Browse Tag: signal processing

Floating Point Precision

The problem with numbers is they always look right.

If your DAQ card says that the temperature is 23.1 degrees, who are you to argue! All the way from the sensor to the screen, the quality of the information typically degrades as it is converted and recalculated.

One such source of degradation is rounding errors due to floating point precision.

Whilst floating point numbers look continuous this is not true, they have rounding errors too. I’m not going to dig into how they work too much here, there are plenty of resources on that (Wikipedia has more than I can bear to read right now!) however I want to talk about how the format trades off precision vs range.

LabVIEW helps us by using the double precision format by default which gives a precision to approximately 16 decimal figures vs the standard float in many languages which only gives around 7 decimal figures.

But as with everything, there is a cost. The double values weight in at 64 bits vs. the singles 32 bits which when your storing a lot of data comes at a cost. I had such a case recently where I wanted to store timestamps in as small a space as possible with sub-millisecond precision, so the question arose, can it fit in a single?

Machine Epsilon

The first thing you will find when you go searching for precision on floating point numbers is the mystical Machine Epsilon.

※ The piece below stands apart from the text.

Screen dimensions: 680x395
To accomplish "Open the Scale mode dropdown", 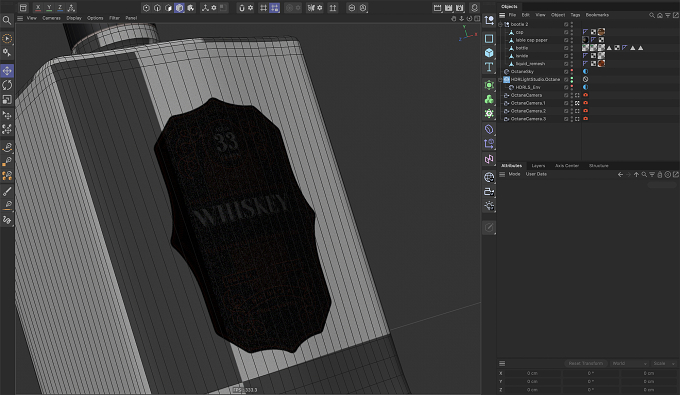I will pyautogui.click(x=664, y=363).
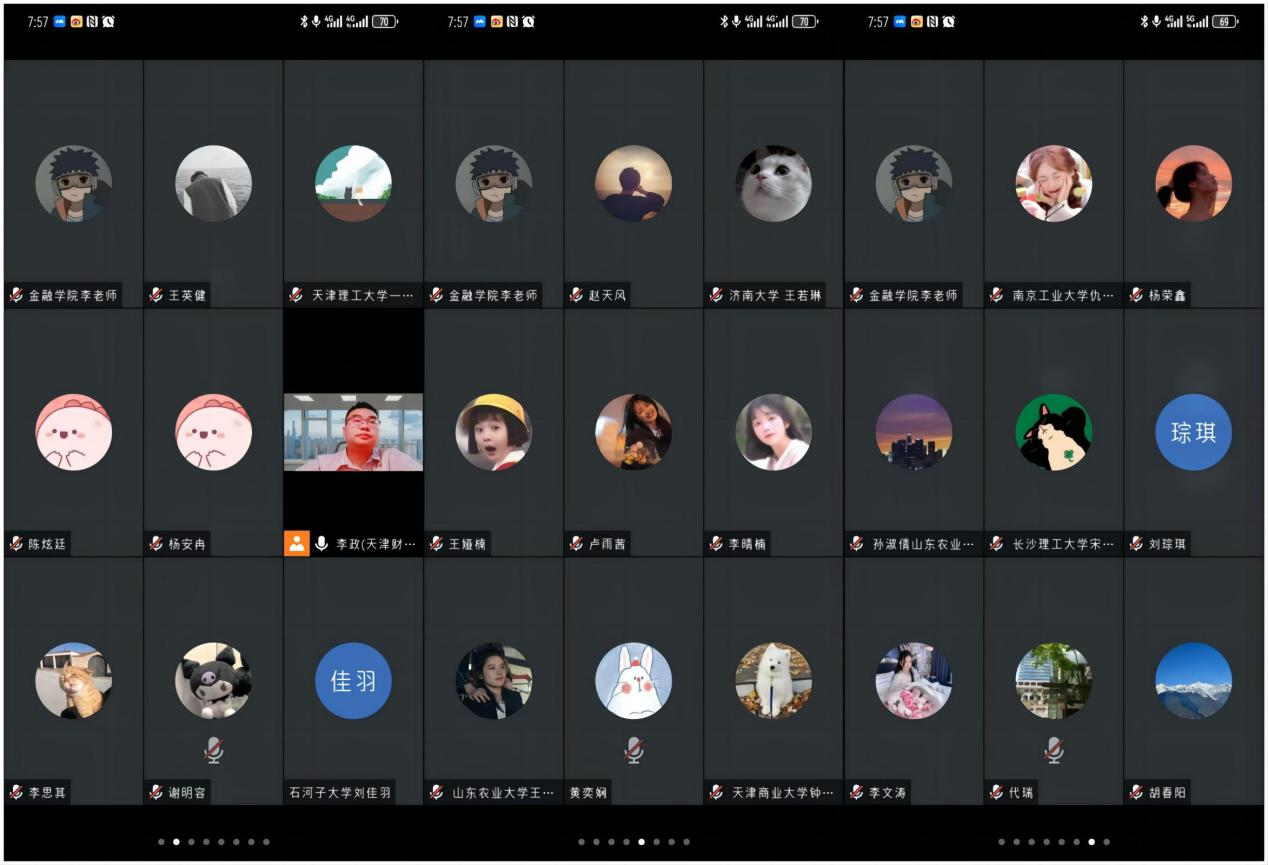
Task: Click the orange host icon beside 李政
Action: pos(297,543)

This represents the smallest change that a floating point number can represent, there is a LabVIEW constant for this.

machine epsilon

This describes the best possible precision however it can be worse. Floating point numbers represent numbers as a combination of a significand and exponent (like scientific notation at school i.e. 5.2 x 10^5) which allows it to trade off range vs precision (hence the floating point), this means as the size of the number increases, the precision reduces.

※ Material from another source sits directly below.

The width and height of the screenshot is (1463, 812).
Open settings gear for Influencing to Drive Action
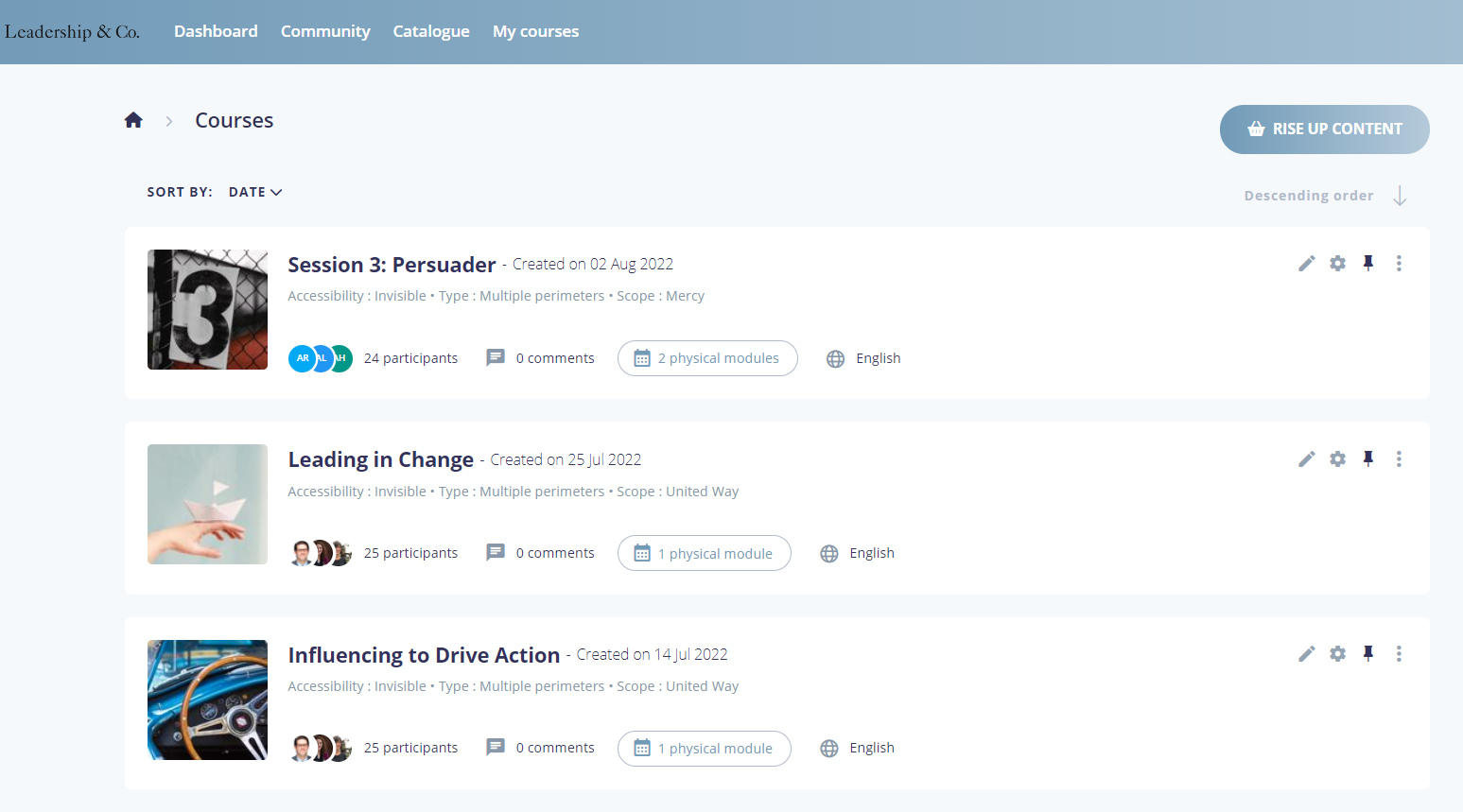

For my example, this was particularly important as timestamps in a floating point format are extremely large values (seconds since 1904) which means they lose precision. Which makes this piece of code, break the laws of maths:

timestamp with machine epsilon

So I went in hunt of a definition of how precise these numbers are, which was surprisingly difficult! I think there are two reason why this doesn’t appear to be defined in many places:

  1. Maybe it’s just obvious to everyone else?
  2. A factor must be that the following formula makes assumptions about optimum representation, some numbers can be represented multiple ways which means that there is no single answer.

Eventually I came across a stack overflow question which covered this.

In essence the rules are:

  1. For a given exponent, the error is all the same (i.e. if we are multiplying by 2^2, the smallest change for all numbers would be 4).
  2. The exponent is set by the size of the number (i.e. if the number is 6, the exponent should be 3 as that gives us the best precision).
  3. Knowing the size of the number we can work out the exponent, given the size of the floating point number and a given exponents we can work out the smallest change.

The maths in the post is based on a function available in MATLAB that gives us the epsilon (eps) value for a given number. Translated into LabVIEW, looks like this:

calculate epsilon

With this I could see the answer to my problem, resolution of time as singles is abysmal!